ADR-022: Kafka topic naming, ownership, versioning, DLQ & replay (when activated)
- Status: Accepted
- Date: 2026-06-18
- Deciders: Principal Architect, Engineering Lead
- Relates to: ADR-008, ADR-011, ADR-017, ADR-020
Context
ADR-017 establishes that the Postgres outbox + table-poller is the event-transport spine today and Kafka stays dormant until a consumer genuinely needs streaming/replay. When Kafka is activated (high-volume/ordered/replayable domains — Wallet, Risk), it must not arrive ungoverned: the current ~116 events are largely stringly-typed with no registry, one publish path is as any, and there is no DLQ/replay story. This ADR fixes the rules in advance so activation is a config flip + a compliant consumer, not a free-for-all.
Decision
When Kafka/Redpanda is activated, the following are mandatory:
- Topic naming:
demoz.<context>.<aggregate>.<event>.v<major>(e.g.demoz.payroll.run.approved.v1). - Ownership: the producing context owns the topic and its schema; one producer per topic; consumers never write to another context's topic.
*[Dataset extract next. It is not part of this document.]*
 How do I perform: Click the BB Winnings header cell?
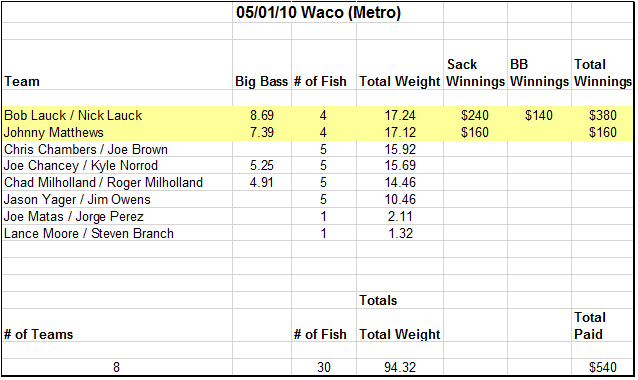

- Schemas: protobuf in a schema registry,
BACKWARDcompatibility enforced in CI (ADR-020). No event published without a registered schema. - Producers: transactional-outbox-only — events are produced by the relay reading the outbox (ADR-008), never directly from business code (no dual-write).
- Delivery: at-least-once + idempotent consumers (dedup on event id) = effective-once. Money consumers MUST be idempotent. Ordering is per-aggregate via partition key = aggregate id; cross-aggregate order is never assumed.
- DLQ: each consumer has a
demoz.<context>.<consumer>.dlqtopic, bounded retry with backoff, an alert on depth > 0, and a replay tool. - Versioning: additive = same major; breaking = a new
.v2topic with dual-publish during migration, retire v1 after consumers move.
Alternatives considered
- Activate Kafka now with ad-hoc topics — rejected: feeds zero consumers today (ADR-017) and would bake in ungoverned naming/schemas.
- Skip governance until problems appear — rejected: schema drift on a multi-service event backbone is a silent-failure class we must prevent before it carries load.
Consequences
- Positive: activation is safe and mechanical; schema drift is caught in CI; poison messages are contained in DLQs, not stuck head-of-line; replay is a first-class capability.
- Negative / accepted: more upfront rules to follow once Kafka is live; the registry + DLQ topics are extra surface to operate (only paid once Kafka is actually activated).
- Follow-ups: even before Kafka, name the outbox-carried events with this scheme and register their protobuf schemas, so the eventual cutover is a transport change only.
Revisit when
- The trigger in ADR-017 fires (a domain needs ordered/replayable/high-volume streaming) → activate Kafka under these rules.